Tuesday, September 27, 2016

Big news coming soon

but in the meantime, look at Emma all tuckered out after a hike up the Scheuerberg.

Thursday, September 15, 2016

Dear Enfranchised Berliners,

Please don't do anything stupid this weekend. I'm not going to name any names but you know whom not to vote for. Americans, we'll talk about this again in November.

Wednesday, September 7, 2016


I just saw how teenage angsty the intro to my reading sample (on the right) sounds. Luckily, freado's being redesigned so I can't change or delete it for now. Note to self: Read things aloud first to gauge approximate level of embarrassingness.

Wednesday, August 10, 2016

Just saying...

it's really hard to find out where you can adjust the font in blogger. Or maybe it's just me.
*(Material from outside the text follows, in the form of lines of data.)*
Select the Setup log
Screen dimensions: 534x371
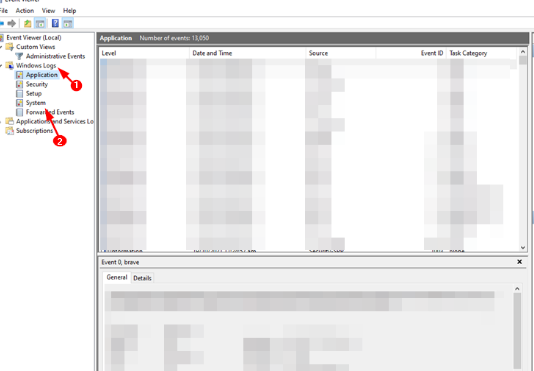[34, 93]
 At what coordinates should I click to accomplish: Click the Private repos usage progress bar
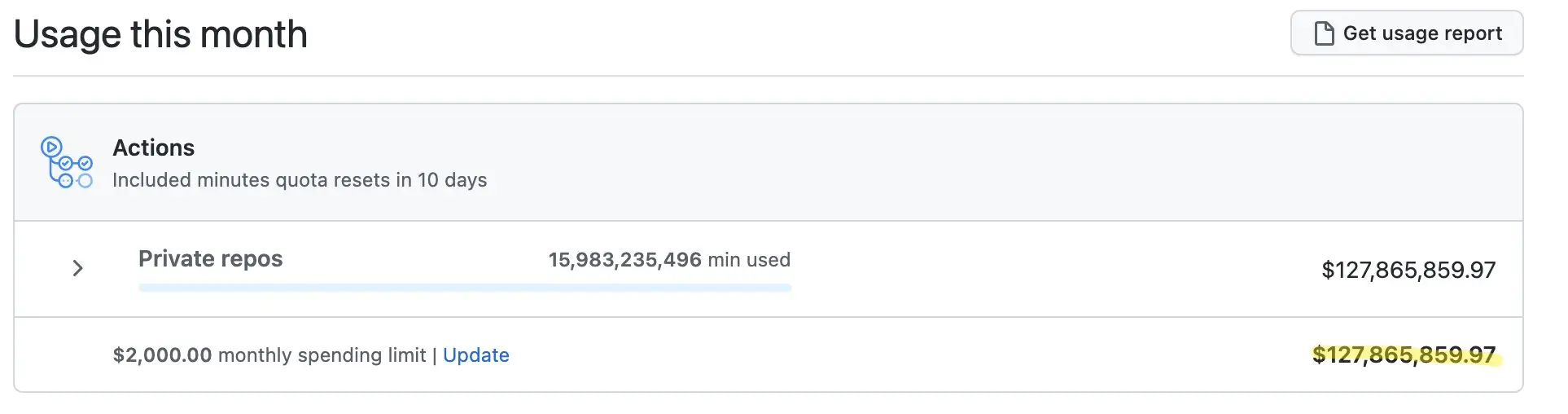(465, 288)
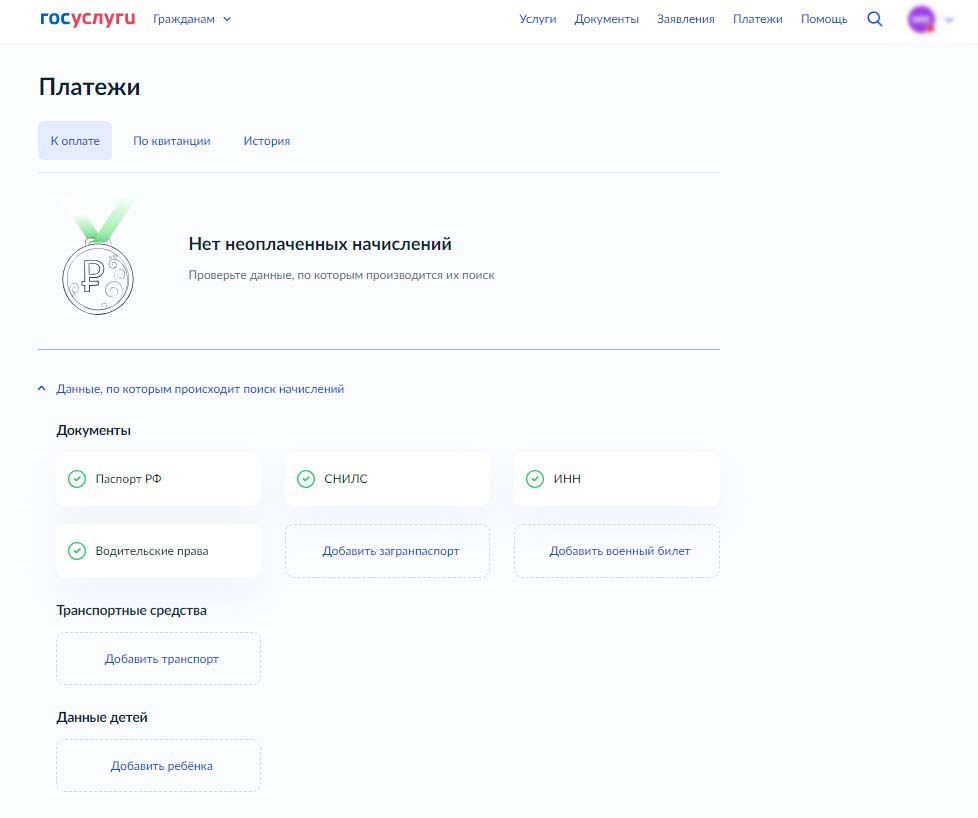Open the profile menu arrow beside avatar
Screen dimensions: 978x818
click(x=949, y=20)

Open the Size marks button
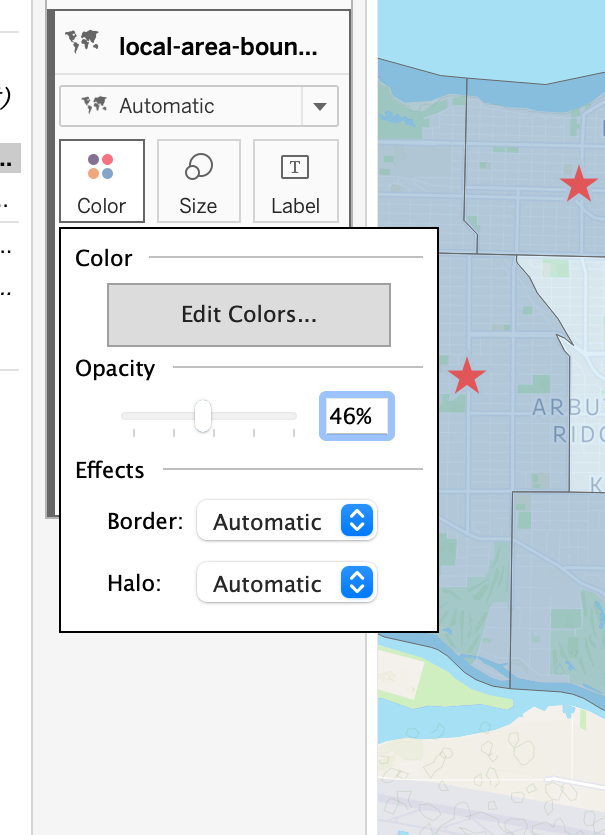click(x=198, y=180)
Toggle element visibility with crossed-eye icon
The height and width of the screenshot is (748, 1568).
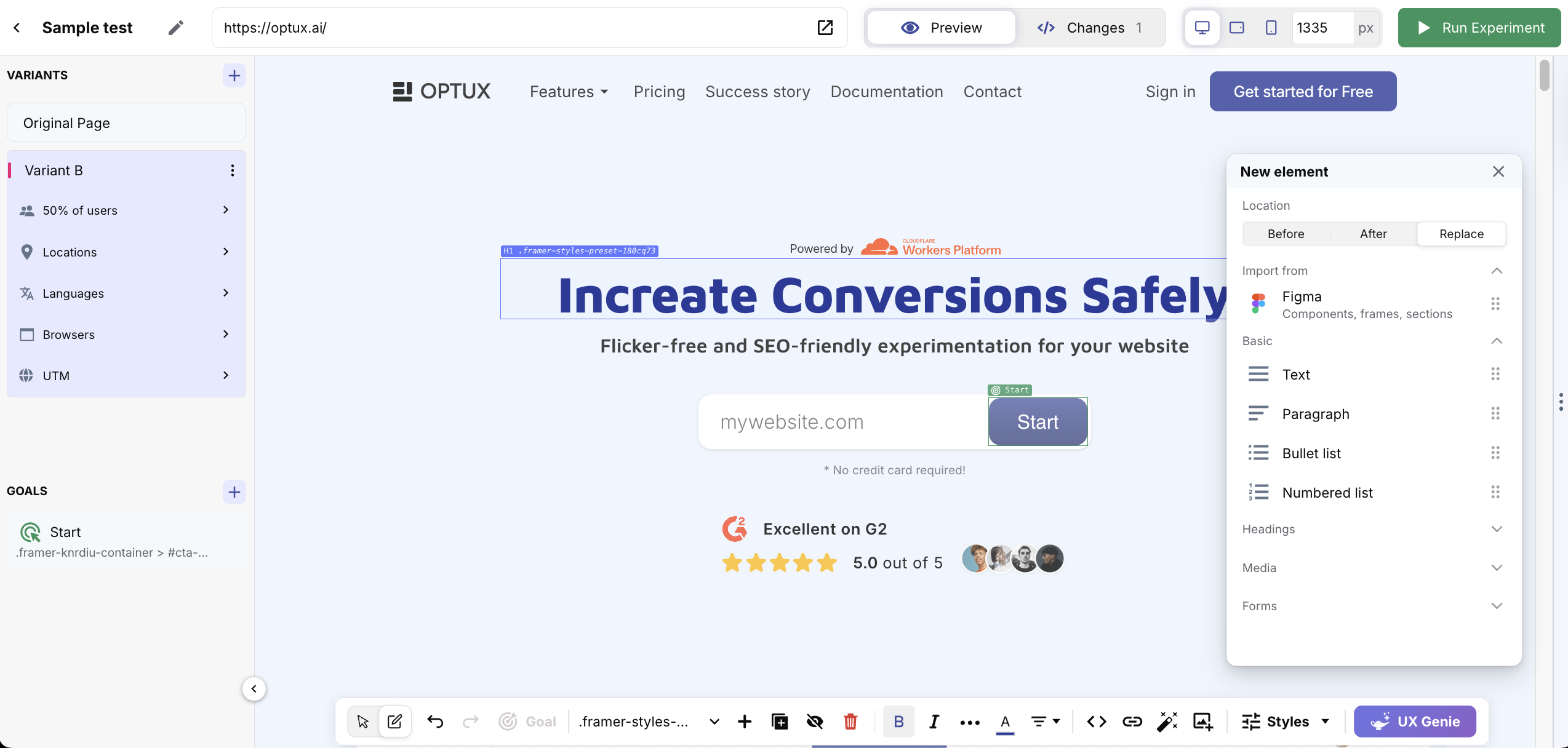[815, 722]
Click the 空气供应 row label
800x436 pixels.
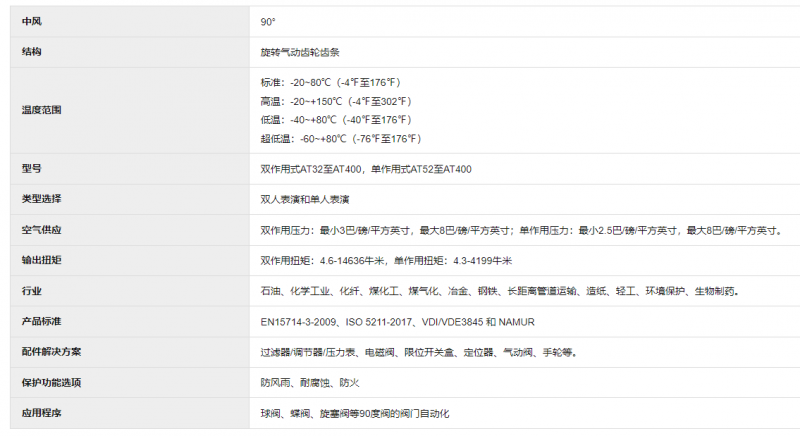(x=41, y=230)
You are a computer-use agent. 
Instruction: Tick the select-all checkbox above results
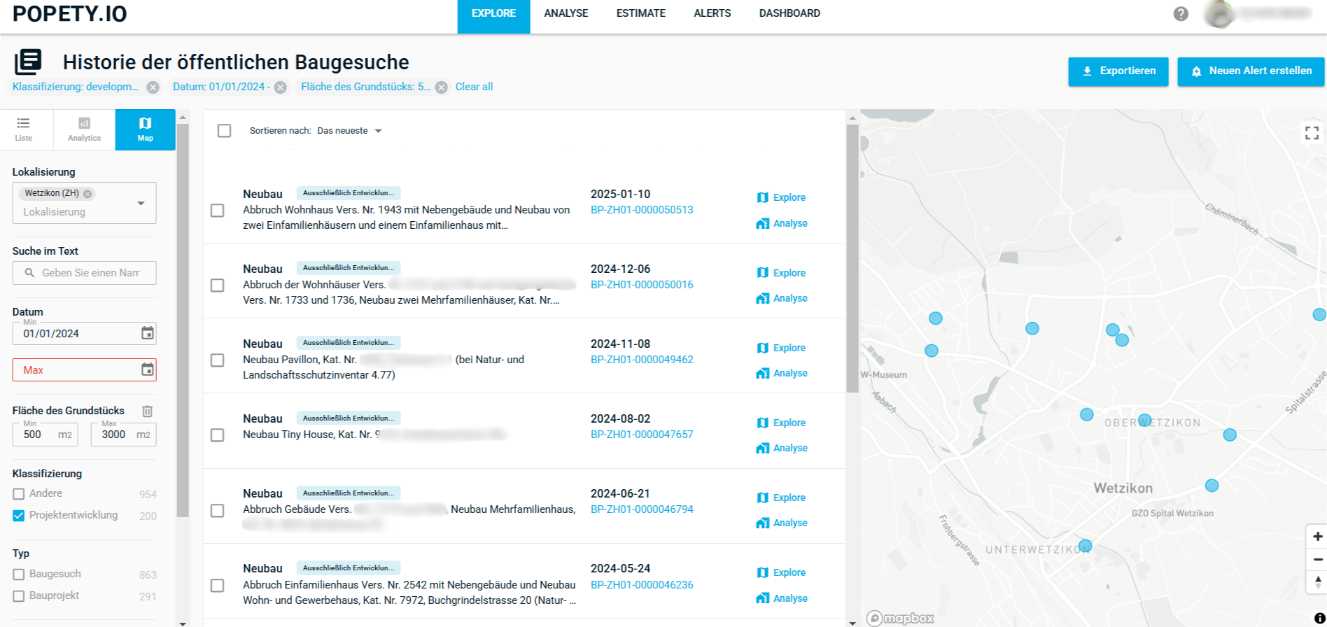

You know when you google something so obvious there are no pages explaining it? Anyway, light purple was so five years ago. Now I have this slightly less ugly blue. Enjoy! And no, I'm not procrastinating on this factory equipment translation. At all.

Friday, May 20, 2016

Out now: BlazeVOX Spring 2016

Check out the latest issue of BlazeVOX, featuring my short story "Kitty" and a lot of great work by talented writers. Plus, it's free. All you have to do is click here.

Wednesday, May 11, 2016

@ Berlin Re: Iced Lattes

So rather than talk about important life events like pets and vacay, I'd like to air a grievance. Maybe it's apropos of that frivolous suit where that woman thought Starbucks put too much ice in her drink, or maybe it's been bothering me for a couple years now. And that grievance is called Latte On The Rocks. Because yes, that's what someone somewhere in Berlin decided was going to be the official German word for lukewarm, watery coffee with no remnants of ice in it by the time it's served to you. I was fine with it when there were no iced lattes, of course. They aren't native to Germany the way Eiskaffee with ice cream in it is. But then LOTR appeared on cafe menus all over town, giving me false hopes of a refreshingly cold espresso beverage. If anything, this drink should be called latte on the ROCK, because you're really lucky if there's ever more than one ice cube in your cup. But that wouldn't be the end of the world if you weren't pouring scalding liquids onto that one sad and lonely ice cube. Because yes, for some reason, everyone feels like you really need to steam and froth the milk that's going into what's supposed to be a cold drink. Honestly, I feel like some people should see how they like a tepid latte on one rock before they take Starbucks to court. And yes, this blog post IS as frivolous as that suit. But also doesn't come with any court costs.